Project Summary
Most recent consensus statements in management of concussion emphasize the importance of early introduction
of physical activity and aerobic exercise after a brief (up to 48 hours) initial rest. Since exercise may trigger or
exacerbate post-concussion symptoms, even if the symptoms are absent at rest, several exercise protocols
engage patients in sub-symptom threshold exercise regimens in which timing and intensity of exercise is guided
by the onset and severity of self-reported symptoms. However, self-reported symptoms may not always be
reliable. In fact, after a high intensity exercise, young, uninjured individuals are as likely to report an increase in
“concussion-like” symptoms as injured individuals. This highlights the need to develop objective physiologic
markers that can guide the timing and intensity of exercise for optimal recovery. Cerebrovascular response to
changes in arterial carbon dioxide (CO2), at rest and during exercise can address this need.

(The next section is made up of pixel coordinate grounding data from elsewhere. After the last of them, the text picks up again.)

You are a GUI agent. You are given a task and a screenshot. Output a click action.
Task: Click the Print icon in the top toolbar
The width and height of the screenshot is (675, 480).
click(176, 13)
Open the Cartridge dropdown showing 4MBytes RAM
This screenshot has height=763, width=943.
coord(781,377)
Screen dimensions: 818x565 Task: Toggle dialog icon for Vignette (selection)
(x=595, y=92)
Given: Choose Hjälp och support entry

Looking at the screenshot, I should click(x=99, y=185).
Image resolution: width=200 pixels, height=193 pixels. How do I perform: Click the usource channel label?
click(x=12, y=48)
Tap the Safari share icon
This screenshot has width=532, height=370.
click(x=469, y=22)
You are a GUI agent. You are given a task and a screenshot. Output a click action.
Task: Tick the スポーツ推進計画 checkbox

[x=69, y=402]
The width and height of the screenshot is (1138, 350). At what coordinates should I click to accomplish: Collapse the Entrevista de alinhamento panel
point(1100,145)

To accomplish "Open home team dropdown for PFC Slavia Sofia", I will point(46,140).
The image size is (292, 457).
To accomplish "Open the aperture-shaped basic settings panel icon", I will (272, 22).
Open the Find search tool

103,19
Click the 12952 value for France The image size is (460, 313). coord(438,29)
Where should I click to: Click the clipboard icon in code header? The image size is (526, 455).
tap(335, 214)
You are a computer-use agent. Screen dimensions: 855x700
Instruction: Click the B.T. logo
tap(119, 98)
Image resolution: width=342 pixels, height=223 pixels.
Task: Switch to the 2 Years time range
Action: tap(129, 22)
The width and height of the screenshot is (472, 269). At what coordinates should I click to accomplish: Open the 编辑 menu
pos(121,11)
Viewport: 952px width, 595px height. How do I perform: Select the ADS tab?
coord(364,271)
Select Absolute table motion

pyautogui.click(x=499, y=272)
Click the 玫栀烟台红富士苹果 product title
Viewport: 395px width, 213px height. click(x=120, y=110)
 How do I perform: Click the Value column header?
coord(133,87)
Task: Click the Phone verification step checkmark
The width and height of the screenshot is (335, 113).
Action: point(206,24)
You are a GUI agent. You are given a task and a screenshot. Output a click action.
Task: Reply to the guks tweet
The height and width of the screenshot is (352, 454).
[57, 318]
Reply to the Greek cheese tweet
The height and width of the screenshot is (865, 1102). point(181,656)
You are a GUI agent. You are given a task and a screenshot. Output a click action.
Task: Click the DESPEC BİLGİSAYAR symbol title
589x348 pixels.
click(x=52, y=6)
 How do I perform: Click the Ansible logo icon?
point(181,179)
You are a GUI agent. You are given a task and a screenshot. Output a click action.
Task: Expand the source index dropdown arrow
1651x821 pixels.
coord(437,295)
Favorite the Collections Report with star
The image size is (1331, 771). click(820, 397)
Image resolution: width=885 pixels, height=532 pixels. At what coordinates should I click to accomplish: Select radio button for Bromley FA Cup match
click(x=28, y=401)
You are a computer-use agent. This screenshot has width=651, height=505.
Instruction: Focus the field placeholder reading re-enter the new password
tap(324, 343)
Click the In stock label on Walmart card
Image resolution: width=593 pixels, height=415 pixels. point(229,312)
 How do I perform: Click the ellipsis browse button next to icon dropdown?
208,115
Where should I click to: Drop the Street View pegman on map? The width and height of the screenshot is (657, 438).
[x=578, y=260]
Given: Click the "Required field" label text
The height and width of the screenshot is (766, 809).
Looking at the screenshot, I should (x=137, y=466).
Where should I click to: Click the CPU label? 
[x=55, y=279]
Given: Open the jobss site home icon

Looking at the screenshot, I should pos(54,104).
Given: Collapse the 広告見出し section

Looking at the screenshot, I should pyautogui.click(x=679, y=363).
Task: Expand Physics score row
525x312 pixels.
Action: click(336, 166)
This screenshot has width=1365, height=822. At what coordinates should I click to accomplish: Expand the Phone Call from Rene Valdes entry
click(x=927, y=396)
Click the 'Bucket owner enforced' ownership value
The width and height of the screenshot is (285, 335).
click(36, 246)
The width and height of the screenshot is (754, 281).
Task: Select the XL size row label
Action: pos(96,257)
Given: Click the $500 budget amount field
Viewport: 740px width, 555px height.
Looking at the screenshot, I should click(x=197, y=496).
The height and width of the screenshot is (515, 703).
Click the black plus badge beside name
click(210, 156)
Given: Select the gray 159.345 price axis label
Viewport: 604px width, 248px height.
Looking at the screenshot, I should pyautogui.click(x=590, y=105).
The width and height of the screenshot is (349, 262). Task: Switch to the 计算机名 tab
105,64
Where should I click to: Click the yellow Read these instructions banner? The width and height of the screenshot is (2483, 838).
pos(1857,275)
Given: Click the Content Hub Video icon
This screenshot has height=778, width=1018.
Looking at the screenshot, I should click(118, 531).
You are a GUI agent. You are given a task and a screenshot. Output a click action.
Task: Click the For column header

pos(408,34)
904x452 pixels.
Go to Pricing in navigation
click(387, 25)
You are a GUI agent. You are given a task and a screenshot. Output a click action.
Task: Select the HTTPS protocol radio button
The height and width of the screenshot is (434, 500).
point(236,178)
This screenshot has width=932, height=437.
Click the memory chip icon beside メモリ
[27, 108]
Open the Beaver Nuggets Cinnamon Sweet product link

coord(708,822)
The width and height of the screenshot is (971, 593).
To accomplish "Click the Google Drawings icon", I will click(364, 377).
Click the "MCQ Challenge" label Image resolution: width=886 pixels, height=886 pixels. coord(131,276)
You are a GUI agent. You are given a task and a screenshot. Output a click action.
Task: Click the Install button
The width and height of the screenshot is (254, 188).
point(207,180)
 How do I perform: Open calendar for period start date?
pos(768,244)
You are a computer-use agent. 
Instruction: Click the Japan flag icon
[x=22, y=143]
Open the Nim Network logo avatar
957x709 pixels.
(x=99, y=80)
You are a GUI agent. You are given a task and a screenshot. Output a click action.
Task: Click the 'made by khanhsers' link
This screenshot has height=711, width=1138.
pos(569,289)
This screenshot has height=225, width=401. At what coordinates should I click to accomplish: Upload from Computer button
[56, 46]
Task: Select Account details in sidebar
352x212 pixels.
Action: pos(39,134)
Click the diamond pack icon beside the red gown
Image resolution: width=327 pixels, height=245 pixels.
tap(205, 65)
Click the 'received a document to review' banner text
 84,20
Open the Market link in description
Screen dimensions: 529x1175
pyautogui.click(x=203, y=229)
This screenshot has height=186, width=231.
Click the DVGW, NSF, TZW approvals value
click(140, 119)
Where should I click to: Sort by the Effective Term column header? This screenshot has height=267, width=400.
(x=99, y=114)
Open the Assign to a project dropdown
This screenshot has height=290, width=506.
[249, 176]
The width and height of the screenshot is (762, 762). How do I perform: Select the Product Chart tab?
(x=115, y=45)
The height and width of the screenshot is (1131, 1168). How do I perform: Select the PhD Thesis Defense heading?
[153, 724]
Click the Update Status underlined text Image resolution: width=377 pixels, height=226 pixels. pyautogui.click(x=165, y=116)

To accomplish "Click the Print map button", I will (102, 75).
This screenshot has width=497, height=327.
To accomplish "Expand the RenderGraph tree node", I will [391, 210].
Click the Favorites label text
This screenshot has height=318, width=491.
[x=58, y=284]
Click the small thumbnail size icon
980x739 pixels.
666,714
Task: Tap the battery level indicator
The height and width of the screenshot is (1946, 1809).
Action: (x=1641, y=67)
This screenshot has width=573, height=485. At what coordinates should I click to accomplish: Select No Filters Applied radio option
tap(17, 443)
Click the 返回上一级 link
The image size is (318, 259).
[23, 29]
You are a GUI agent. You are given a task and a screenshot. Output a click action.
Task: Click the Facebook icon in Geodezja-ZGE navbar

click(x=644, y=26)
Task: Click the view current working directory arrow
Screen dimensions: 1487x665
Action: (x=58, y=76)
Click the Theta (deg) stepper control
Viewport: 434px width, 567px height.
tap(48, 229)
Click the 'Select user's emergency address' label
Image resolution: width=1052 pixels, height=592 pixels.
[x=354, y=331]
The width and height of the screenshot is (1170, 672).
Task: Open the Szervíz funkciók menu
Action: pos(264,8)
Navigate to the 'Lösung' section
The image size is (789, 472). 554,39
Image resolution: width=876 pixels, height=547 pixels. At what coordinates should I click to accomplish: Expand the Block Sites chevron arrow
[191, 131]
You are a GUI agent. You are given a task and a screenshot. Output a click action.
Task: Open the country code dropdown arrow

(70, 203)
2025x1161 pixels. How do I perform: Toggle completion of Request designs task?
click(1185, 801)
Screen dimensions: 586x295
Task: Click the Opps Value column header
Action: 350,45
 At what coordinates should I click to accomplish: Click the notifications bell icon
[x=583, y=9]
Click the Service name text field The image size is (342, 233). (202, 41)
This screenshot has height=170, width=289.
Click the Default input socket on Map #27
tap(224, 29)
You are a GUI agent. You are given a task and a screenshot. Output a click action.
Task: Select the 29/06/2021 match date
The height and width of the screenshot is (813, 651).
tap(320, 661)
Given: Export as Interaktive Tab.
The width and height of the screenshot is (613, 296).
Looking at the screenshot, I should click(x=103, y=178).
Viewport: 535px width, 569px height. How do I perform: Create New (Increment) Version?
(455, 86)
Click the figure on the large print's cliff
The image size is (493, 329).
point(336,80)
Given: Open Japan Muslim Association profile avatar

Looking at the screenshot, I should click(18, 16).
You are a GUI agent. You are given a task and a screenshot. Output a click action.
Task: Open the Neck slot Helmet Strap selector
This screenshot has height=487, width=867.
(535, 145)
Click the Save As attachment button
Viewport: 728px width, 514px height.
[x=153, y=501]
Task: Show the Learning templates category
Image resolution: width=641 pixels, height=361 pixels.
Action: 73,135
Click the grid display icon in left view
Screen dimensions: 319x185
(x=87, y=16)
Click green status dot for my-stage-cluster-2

The sensitivity of cerebral vasculature to changes in arterial CO2 (termed “vasoreactivity”) is a key mechanism
that helps regulate cerebral blood flow and maintain central pH at rest as well as during aerobic exercise. A
derangement in this mechanism underlies, at least partly, post-concussion symptom burden: we have recently
shown that patients with larger responses to CO2 at rest appear to suffer from more severe post-concussion
symptoms. This has profound implications for cerebral blood flow response to aerobic exercise. In uninjured
individuals, mild to moderate exercise is associated with a small increase in arterial CO2 that increases cerebral
blood flow in concert with metabolism. However, after a concussion, exacerbated vascular response to CO2 may
lead to increases in blood flow beyond what is required for cerebral metabolism, and this may underlie exercise-
mediated symptom onset. Thus, assessment of vasoreactivity at rest can inform the optimal timing to re-
introduce exercise, and monitoring cerebrovascular responses during exercise can guide its intensity to ensure
optimal recovery. However, beyond anecdotal case reports, the degree to which resting vasoreactivity relates to
cerebral blood flow response to exercise, and whether the latter relates to symptom onset, is unknown.
The proposed research aims to address this gap in our knowledge. In a case controlled study of adolescents who
recently sustained a concussion, we will determine the relation between (1) cerebral vasoreactivity at rest and
cerebral blood flow response during an acute bout of sub-symptom threshold exercise and (2) exercise-induced
symptom onset and cerebral blood flow response to exercise. This will allow us to define a physiologic marker
that can guide optimal timing to introduce and intensity of physical exercise to mitigate the sequelae of
concussion. The research team, which brings together three investigators with complementary areas of expertise
and long history of successful collaboration, is uniquely poised to achieve this goal.